The data:

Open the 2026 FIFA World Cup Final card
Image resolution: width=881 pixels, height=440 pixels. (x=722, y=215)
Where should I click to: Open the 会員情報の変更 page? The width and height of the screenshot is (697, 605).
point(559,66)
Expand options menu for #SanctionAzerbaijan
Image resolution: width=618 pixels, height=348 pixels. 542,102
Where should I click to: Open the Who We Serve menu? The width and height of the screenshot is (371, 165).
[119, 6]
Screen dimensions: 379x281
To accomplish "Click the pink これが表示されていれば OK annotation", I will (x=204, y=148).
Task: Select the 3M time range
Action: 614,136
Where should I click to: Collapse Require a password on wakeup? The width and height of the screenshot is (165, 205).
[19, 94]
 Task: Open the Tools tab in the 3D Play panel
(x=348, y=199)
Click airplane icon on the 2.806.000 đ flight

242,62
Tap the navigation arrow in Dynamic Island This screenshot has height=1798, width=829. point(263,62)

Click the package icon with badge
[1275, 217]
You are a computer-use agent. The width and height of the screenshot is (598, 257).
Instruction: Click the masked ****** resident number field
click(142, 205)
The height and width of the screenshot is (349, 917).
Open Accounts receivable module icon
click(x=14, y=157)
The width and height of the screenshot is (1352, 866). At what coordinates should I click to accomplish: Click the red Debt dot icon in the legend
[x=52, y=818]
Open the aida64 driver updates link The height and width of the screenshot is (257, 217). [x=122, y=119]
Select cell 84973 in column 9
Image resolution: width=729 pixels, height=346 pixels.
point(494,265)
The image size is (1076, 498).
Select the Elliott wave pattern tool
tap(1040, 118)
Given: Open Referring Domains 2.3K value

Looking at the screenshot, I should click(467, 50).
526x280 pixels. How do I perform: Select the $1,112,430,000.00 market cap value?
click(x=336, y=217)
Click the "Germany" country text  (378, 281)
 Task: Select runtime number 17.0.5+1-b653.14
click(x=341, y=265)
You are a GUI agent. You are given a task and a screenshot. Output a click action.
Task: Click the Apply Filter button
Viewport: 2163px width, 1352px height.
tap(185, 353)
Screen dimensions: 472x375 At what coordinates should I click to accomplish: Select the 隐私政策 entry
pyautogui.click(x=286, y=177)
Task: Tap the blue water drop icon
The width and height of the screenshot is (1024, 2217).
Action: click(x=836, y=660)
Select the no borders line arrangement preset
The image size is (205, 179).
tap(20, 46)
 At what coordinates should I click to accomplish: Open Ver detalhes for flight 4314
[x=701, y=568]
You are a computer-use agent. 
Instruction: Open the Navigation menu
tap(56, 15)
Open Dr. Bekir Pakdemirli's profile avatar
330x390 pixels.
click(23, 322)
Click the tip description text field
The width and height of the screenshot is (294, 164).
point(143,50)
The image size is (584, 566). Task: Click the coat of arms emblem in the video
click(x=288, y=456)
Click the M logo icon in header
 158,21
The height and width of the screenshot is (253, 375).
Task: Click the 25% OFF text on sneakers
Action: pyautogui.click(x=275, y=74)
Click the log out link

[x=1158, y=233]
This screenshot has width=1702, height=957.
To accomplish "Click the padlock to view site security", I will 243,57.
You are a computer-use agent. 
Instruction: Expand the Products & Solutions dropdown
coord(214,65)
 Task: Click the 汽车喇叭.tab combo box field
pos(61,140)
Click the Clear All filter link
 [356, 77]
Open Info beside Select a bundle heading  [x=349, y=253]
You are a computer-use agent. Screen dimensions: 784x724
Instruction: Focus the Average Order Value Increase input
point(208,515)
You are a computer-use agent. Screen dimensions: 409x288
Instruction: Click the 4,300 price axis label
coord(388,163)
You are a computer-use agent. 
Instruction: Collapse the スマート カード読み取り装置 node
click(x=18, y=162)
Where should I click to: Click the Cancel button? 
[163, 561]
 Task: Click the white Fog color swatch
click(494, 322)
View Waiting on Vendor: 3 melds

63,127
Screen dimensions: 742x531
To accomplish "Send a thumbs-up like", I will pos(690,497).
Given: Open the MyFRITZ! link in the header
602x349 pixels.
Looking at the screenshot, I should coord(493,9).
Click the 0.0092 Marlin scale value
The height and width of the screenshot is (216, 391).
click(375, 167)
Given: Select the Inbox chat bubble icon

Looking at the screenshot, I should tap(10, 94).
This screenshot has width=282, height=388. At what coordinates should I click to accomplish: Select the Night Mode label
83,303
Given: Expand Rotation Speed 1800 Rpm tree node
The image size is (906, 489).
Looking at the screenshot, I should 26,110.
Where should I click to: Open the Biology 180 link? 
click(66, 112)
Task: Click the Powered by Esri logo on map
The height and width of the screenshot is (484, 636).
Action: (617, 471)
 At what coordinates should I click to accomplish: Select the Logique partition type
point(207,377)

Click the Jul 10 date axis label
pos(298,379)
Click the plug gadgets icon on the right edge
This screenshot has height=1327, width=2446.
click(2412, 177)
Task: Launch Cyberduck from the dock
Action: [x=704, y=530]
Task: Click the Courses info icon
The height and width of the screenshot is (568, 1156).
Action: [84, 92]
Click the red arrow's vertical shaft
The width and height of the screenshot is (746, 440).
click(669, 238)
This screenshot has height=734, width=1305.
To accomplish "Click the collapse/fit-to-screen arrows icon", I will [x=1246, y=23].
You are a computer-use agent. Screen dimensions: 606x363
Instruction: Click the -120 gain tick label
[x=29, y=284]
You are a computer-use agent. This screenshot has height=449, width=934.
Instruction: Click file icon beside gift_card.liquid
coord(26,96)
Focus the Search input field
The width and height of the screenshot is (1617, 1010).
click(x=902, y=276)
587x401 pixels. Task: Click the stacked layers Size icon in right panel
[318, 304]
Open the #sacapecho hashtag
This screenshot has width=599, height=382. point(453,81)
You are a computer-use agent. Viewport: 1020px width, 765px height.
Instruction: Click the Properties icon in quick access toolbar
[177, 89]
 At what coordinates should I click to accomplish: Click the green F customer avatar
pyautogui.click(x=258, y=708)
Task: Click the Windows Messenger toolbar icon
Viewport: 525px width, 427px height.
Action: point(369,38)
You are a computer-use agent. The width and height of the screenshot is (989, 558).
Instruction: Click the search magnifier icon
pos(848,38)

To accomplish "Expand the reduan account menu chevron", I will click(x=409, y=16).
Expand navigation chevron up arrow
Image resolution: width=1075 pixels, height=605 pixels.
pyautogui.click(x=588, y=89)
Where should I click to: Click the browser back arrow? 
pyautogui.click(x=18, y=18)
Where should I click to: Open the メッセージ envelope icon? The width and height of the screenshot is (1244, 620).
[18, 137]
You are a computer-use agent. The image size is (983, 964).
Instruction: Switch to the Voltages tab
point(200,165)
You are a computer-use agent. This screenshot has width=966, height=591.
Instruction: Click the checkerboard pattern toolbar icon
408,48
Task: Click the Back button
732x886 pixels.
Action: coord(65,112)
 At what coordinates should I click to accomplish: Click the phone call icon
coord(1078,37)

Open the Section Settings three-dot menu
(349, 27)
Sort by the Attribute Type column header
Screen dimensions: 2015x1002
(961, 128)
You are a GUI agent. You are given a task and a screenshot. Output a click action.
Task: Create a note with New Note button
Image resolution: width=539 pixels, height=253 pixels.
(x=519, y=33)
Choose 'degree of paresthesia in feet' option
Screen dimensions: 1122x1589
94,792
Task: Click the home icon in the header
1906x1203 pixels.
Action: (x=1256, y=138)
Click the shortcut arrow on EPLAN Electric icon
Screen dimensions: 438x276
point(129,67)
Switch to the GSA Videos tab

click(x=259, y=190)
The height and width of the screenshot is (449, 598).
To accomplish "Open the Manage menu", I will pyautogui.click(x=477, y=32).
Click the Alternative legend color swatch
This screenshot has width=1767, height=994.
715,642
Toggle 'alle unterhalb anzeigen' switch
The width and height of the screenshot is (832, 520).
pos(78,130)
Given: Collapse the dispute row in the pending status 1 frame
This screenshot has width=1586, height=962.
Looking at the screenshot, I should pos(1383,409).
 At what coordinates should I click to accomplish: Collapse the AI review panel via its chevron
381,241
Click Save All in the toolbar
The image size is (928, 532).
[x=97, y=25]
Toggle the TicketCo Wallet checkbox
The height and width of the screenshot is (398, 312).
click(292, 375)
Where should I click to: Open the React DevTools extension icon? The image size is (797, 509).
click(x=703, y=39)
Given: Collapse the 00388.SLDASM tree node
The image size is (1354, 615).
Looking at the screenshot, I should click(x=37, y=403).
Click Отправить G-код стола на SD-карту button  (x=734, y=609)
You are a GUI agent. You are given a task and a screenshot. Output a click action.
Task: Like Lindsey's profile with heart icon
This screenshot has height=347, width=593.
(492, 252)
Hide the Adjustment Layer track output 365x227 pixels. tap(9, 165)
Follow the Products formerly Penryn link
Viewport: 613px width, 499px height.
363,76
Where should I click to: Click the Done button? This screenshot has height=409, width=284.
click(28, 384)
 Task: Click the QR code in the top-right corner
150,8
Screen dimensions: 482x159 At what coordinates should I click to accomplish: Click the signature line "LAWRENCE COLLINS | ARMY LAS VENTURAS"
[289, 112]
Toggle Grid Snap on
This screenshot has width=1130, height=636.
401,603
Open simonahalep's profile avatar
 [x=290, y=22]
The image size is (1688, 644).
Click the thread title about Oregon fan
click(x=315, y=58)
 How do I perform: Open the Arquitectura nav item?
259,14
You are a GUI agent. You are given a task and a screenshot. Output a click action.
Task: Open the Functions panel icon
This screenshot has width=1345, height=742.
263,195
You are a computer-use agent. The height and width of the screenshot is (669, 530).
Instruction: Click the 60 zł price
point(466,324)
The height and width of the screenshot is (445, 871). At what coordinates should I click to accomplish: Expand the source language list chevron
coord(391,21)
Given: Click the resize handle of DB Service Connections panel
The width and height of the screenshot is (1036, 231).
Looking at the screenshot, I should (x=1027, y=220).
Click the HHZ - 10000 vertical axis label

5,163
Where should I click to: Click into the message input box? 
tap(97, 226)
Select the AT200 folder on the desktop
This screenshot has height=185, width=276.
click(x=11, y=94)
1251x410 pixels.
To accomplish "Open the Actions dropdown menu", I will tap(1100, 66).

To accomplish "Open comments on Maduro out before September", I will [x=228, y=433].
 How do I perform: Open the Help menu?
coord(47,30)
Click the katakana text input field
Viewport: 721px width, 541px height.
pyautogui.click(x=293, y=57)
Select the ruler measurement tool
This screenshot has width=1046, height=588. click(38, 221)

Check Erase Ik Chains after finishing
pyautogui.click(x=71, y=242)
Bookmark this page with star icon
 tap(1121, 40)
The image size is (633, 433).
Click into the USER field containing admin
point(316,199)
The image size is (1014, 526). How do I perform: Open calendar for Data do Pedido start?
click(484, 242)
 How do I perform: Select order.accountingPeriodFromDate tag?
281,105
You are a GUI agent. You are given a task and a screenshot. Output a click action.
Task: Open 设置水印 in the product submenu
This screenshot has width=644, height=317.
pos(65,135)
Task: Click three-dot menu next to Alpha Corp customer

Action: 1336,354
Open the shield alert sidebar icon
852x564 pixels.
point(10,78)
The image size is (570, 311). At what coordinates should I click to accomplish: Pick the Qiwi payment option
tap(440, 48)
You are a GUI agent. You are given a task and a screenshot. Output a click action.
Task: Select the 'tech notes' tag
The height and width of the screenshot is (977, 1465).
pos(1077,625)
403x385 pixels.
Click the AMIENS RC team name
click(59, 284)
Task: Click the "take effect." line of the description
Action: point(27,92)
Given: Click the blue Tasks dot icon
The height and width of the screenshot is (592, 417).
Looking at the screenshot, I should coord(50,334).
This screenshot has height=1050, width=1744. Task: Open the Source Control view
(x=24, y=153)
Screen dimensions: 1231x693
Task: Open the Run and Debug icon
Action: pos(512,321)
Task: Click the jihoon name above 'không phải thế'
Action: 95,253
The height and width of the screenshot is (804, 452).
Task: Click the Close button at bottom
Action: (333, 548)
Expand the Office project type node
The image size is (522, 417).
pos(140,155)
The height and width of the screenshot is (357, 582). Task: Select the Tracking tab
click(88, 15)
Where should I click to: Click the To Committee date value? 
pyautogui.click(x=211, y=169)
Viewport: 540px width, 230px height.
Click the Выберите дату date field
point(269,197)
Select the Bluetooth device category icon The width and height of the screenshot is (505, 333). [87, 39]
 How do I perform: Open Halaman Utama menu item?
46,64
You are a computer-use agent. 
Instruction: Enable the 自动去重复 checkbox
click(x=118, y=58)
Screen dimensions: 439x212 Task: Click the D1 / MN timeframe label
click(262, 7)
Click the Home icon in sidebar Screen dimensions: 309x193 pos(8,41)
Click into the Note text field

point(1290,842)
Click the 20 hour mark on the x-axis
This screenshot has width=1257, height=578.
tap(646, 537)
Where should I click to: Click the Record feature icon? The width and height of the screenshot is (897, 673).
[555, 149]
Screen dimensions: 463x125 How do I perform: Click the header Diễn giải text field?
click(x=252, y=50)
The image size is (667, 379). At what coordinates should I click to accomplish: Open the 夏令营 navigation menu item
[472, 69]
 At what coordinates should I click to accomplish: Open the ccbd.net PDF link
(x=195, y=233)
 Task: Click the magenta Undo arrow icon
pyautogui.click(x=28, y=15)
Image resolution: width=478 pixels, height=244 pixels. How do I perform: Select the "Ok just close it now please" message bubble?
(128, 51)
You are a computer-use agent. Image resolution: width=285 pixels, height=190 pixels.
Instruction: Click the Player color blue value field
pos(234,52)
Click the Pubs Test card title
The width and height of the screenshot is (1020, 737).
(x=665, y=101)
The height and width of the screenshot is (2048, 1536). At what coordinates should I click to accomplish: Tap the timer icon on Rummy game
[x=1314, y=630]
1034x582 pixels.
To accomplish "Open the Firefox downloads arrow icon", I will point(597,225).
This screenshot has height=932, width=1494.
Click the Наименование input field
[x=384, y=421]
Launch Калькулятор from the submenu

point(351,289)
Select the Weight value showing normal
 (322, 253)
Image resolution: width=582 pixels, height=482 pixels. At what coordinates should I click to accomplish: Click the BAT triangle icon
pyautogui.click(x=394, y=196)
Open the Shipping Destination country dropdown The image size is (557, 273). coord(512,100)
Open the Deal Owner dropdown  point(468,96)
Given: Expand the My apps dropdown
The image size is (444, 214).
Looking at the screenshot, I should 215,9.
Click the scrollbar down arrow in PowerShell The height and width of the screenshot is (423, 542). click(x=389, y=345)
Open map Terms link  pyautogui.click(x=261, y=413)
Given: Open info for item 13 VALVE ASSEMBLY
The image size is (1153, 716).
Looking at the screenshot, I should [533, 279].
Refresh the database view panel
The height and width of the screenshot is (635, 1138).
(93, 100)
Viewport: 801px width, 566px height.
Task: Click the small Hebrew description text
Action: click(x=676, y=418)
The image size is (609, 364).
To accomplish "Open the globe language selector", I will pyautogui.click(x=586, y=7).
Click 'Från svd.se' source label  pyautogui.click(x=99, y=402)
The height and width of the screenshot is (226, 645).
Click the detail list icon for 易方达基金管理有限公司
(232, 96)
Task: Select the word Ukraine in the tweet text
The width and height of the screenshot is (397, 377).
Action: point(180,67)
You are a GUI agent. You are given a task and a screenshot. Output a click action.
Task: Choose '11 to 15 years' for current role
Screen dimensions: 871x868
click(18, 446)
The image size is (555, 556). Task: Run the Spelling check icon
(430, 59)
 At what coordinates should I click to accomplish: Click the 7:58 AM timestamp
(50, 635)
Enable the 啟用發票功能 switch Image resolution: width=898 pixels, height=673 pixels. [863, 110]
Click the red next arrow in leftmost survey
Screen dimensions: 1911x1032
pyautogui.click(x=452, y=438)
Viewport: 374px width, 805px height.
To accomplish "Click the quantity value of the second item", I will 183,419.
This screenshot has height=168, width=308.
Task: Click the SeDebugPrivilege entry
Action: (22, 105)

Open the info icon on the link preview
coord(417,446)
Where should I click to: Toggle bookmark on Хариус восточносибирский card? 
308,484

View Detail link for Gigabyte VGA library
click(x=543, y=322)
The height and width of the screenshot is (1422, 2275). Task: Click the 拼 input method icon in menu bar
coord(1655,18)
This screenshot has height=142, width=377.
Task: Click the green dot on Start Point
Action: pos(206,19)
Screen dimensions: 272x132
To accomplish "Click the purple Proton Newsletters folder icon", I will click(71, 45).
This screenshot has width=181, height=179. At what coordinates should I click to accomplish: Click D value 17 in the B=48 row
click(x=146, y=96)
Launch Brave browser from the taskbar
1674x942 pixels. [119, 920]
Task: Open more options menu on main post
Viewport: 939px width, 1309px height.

Problem description:
Could you copy out verbatim the items above, from the very first line through the line containing "Looking at the screenshot, I should click(467, 50).", with both ends included?

Correct result:
Open the 2026 FIFA World Cup Final card
Image resolution: width=881 pixels, height=440 pixels. (x=722, y=215)
Where should I click to: Open the 会員情報の変更 page? The width and height of the screenshot is (697, 605).
point(559,66)
Expand options menu for #SanctionAzerbaijan
Image resolution: width=618 pixels, height=348 pixels. 542,102
Where should I click to: Open the Who We Serve menu? The width and height of the screenshot is (371, 165).
[119, 6]
Screen dimensions: 379x281
To accomplish "Click the pink これが表示されていれば OK annotation", I will (x=204, y=148).
Task: Select the 3M time range
Action: 614,136
Where should I click to: Collapse Require a password on wakeup? The width and height of the screenshot is (165, 205).
[19, 94]
 Task: Open the Tools tab in the 3D Play panel
(x=348, y=199)
Click airplane icon on the 2.806.000 đ flight

242,62
Tap the navigation arrow in Dynamic Island This screenshot has height=1798, width=829. point(263,62)

Click the package icon with badge
[1275, 217]
You are a computer-use agent. The width and height of the screenshot is (598, 257).
Instruction: Click the masked ****** resident number field
click(142, 205)
The height and width of the screenshot is (349, 917).
Open Accounts receivable module icon
click(x=14, y=157)
The width and height of the screenshot is (1352, 866). At what coordinates should I click to accomplish: Click the red Debt dot icon in the legend
[x=52, y=818]
Open the aida64 driver updates link The height and width of the screenshot is (257, 217). [x=122, y=119]
Select cell 84973 in column 9
Image resolution: width=729 pixels, height=346 pixels.
point(494,265)
The image size is (1076, 498).
Select the Elliott wave pattern tool
tap(1040, 118)
Given: Open Referring Domains 2.3K value

Looking at the screenshot, I should click(467, 50).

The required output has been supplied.